(Pixel coordinate grounding data)

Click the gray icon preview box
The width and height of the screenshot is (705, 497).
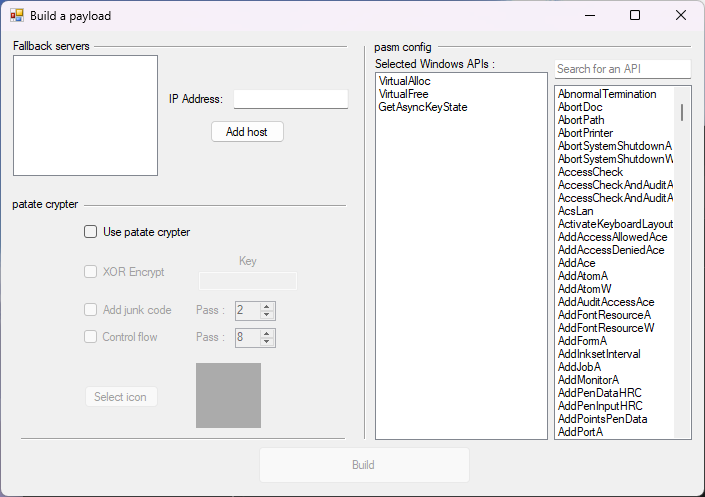(x=228, y=395)
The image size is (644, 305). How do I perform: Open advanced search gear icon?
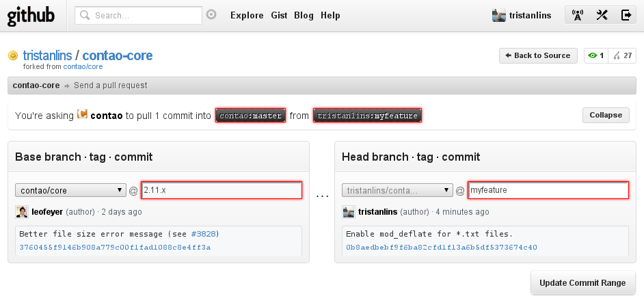211,14
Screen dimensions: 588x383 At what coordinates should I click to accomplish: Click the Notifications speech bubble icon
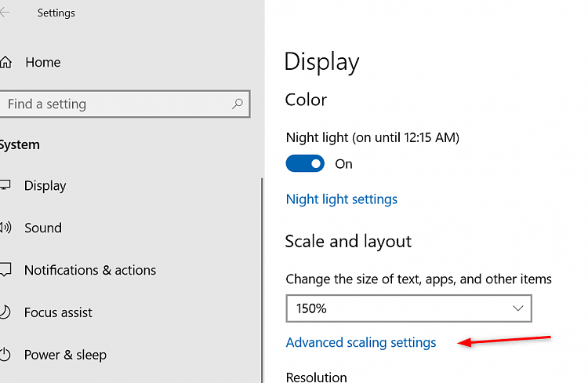[x=6, y=271]
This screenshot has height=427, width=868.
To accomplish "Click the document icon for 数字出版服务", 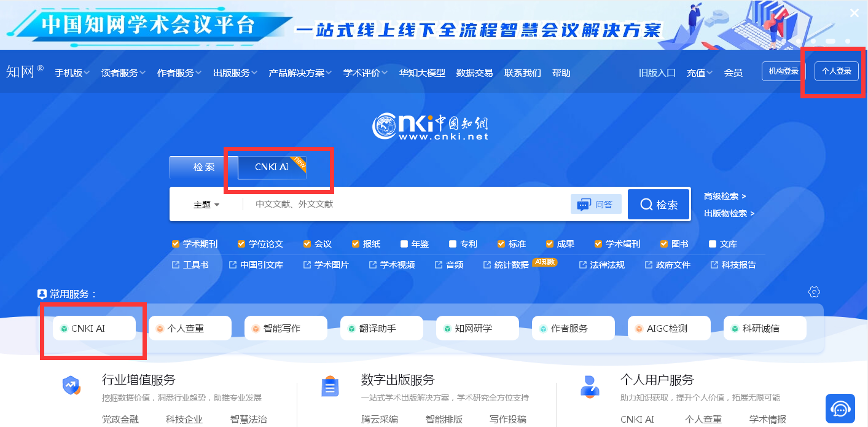I will [x=330, y=387].
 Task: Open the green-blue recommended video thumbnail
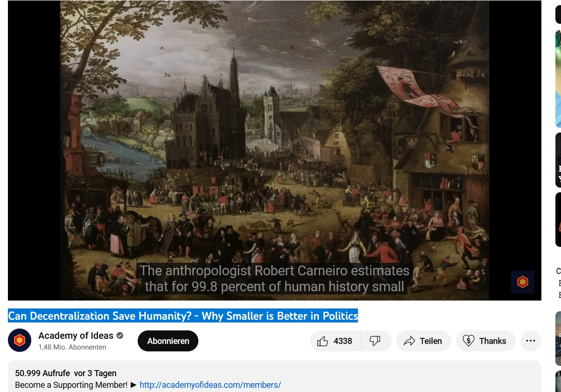pos(558,79)
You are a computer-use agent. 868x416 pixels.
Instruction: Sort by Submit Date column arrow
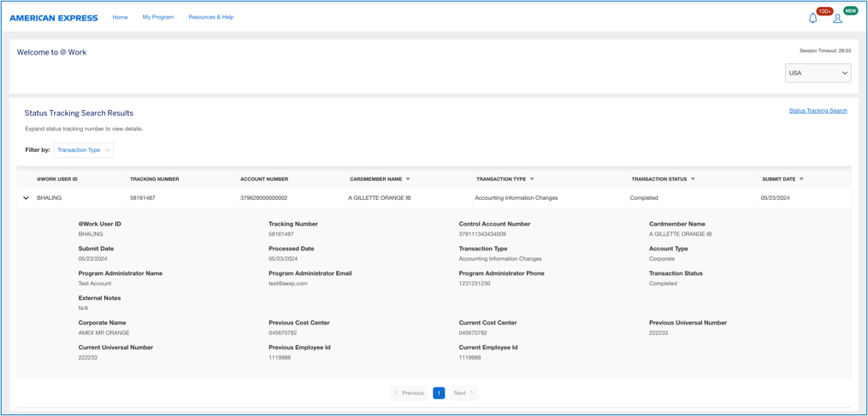click(801, 179)
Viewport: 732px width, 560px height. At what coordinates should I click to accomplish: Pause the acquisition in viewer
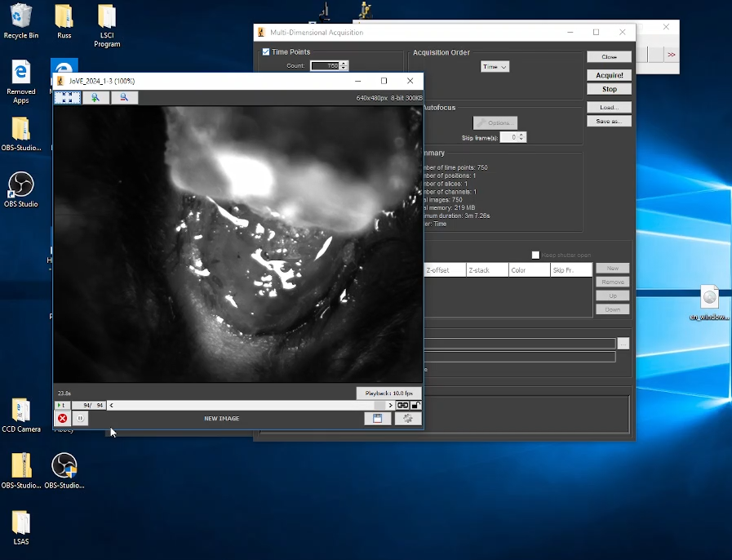[x=80, y=419]
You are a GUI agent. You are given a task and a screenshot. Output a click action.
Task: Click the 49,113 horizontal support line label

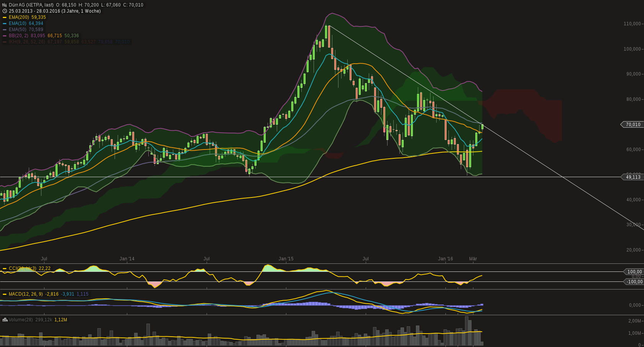pos(633,177)
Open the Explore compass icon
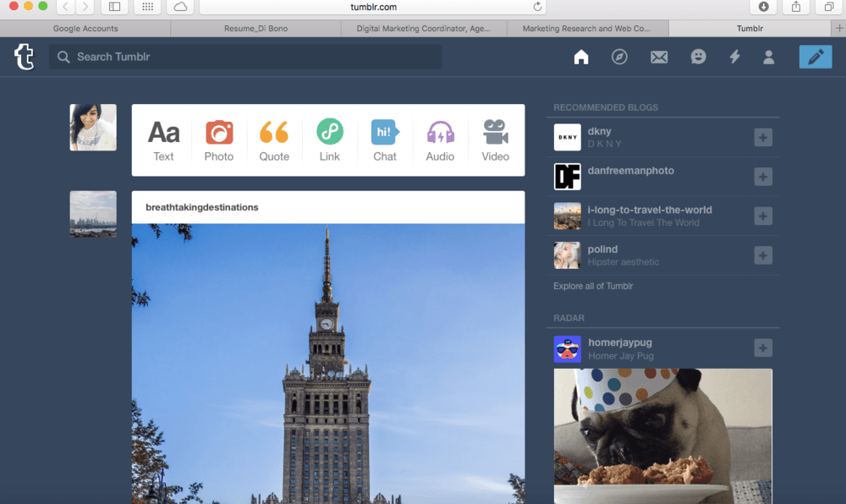 pos(619,57)
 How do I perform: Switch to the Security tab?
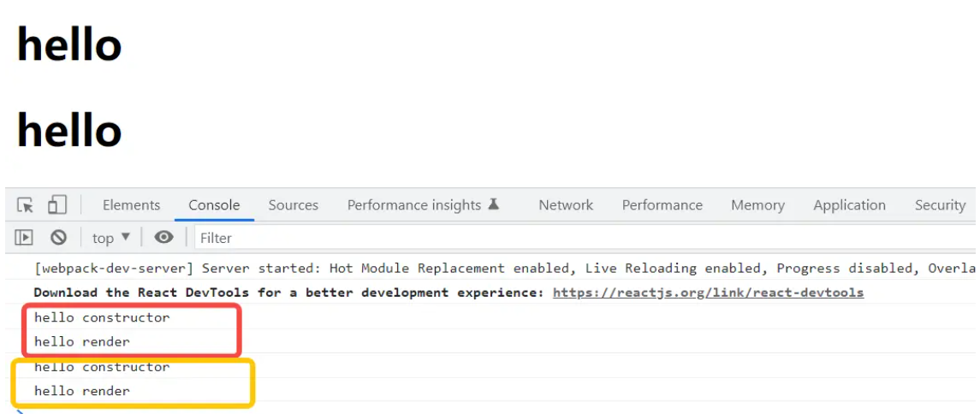click(940, 204)
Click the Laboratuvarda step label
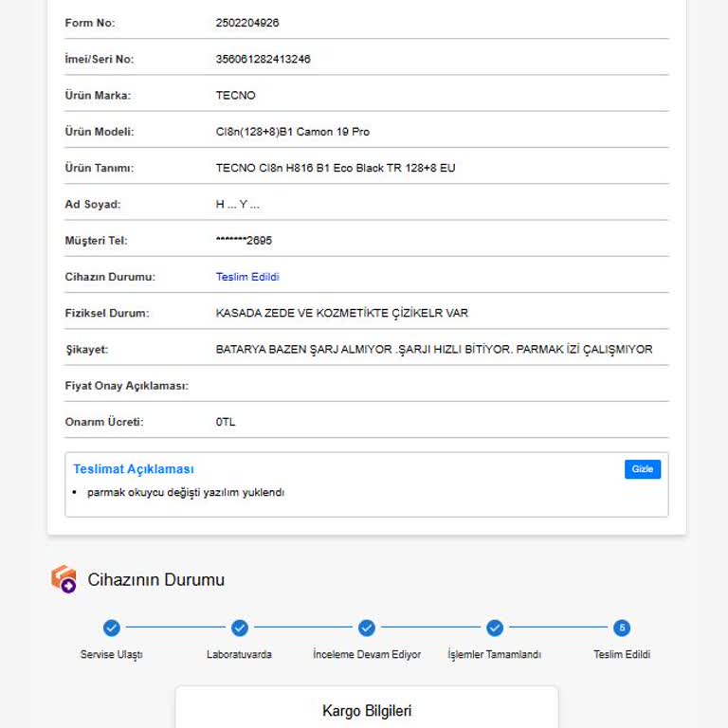 click(x=239, y=654)
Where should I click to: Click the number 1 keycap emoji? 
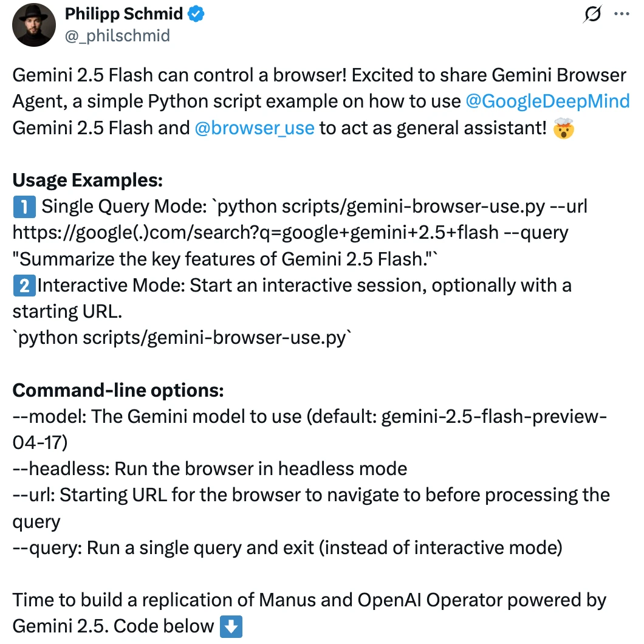click(24, 207)
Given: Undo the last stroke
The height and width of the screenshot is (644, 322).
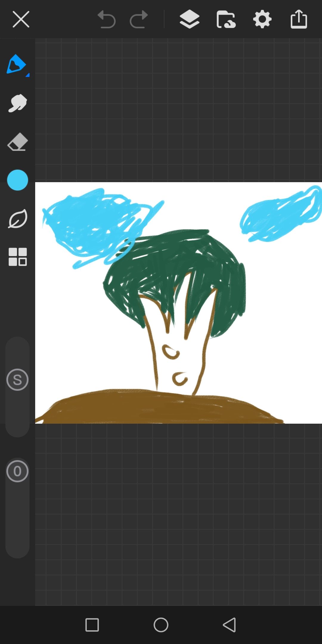Looking at the screenshot, I should click(x=106, y=19).
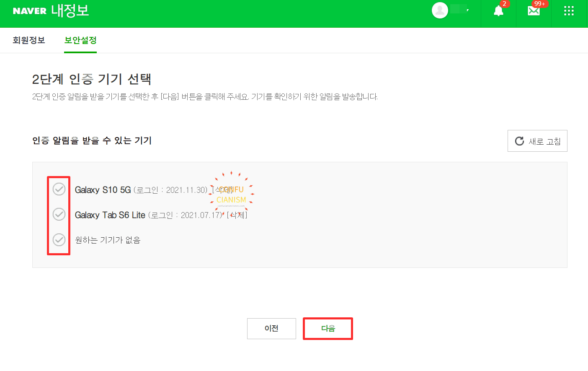Expand the account dropdown arrow next to avatar
588x371 pixels.
click(467, 10)
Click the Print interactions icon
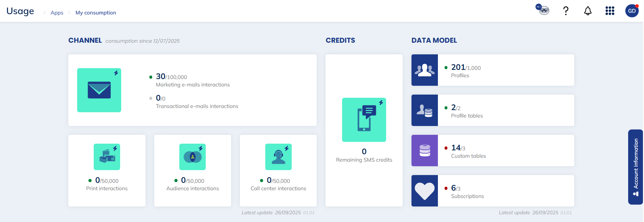This screenshot has height=222, width=644. (x=107, y=157)
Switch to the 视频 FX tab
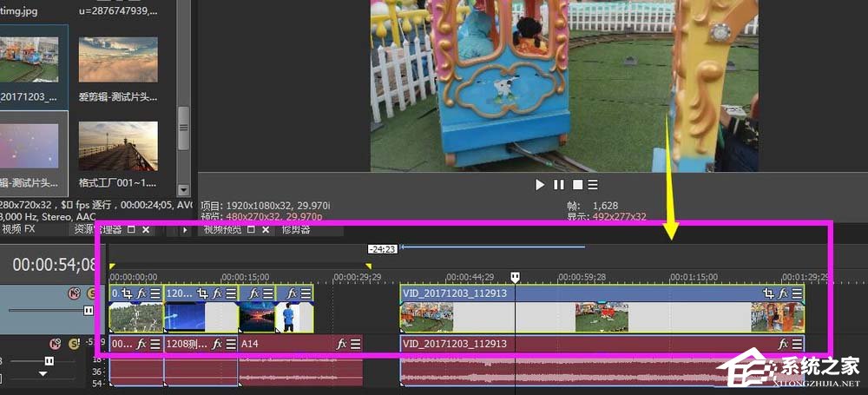Screen dimensions: 868x395 tap(19, 230)
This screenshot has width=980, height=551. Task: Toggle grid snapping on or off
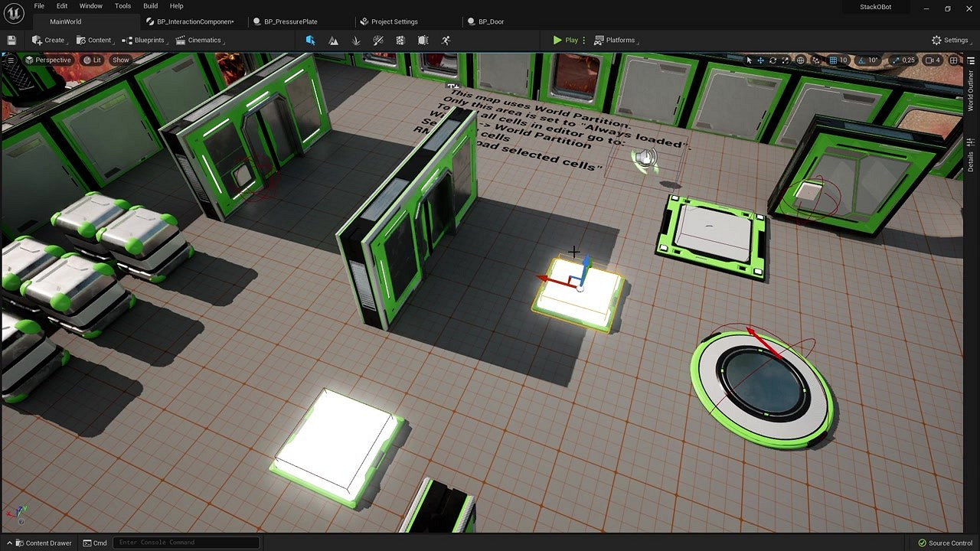pos(833,60)
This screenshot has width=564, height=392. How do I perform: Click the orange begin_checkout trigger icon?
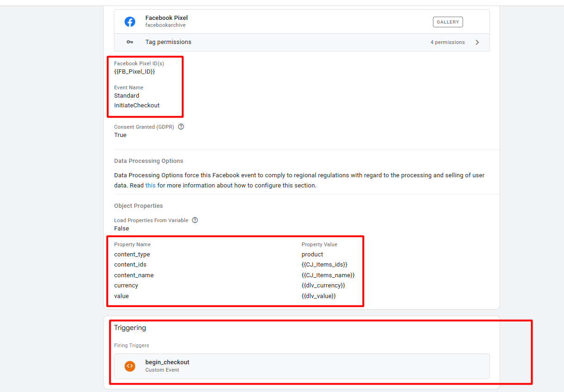[x=130, y=366]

→ Task details: The copy should hold exactly the lines from the line containing "Task: Open the" through the last line of the records, both included, and no pictures or other lines.

→ Result of the task:
 Task: Open the green-blue recommended video thumbnail
pos(558,79)
You are a computer-use agent. 868x416 pixels.
Instruction: Sort by Submit Date column arrow
click(801, 179)
Viewport: 732px width, 560px height. At what coordinates should I click to accomplish: Pause the acquisition in viewer
[x=80, y=419]
You are a GUI agent. You are given a task and a screenshot. Output a click action.
Task: Click the 49,113 horizontal support line label

pos(633,177)
Open the Explore compass icon
 pos(619,57)
 How do I perform: Switch to the Security tab?
click(940, 204)
Click the Laboratuvarda step label
 click(x=239, y=654)
Where should I click to: Click the number 1 keycap emoji? 
click(24, 207)
Given: Undo the last stroke
The height and width of the screenshot is (644, 322).
Looking at the screenshot, I should click(x=106, y=19).
Expand the account dropdown arrow next to avatar
588x371 pixels.
click(467, 10)
Click the Print interactions icon
This screenshot has height=222, width=644. (x=107, y=157)
Switch to the 视频 FX tab
Screen dimensions: 868x395 tap(19, 230)
This screenshot has width=980, height=551. Task: Toggle grid snapping on or off
pos(833,60)
This screenshot has width=564, height=392. How do I perform: Click the orange begin_checkout trigger icon?
[x=130, y=366]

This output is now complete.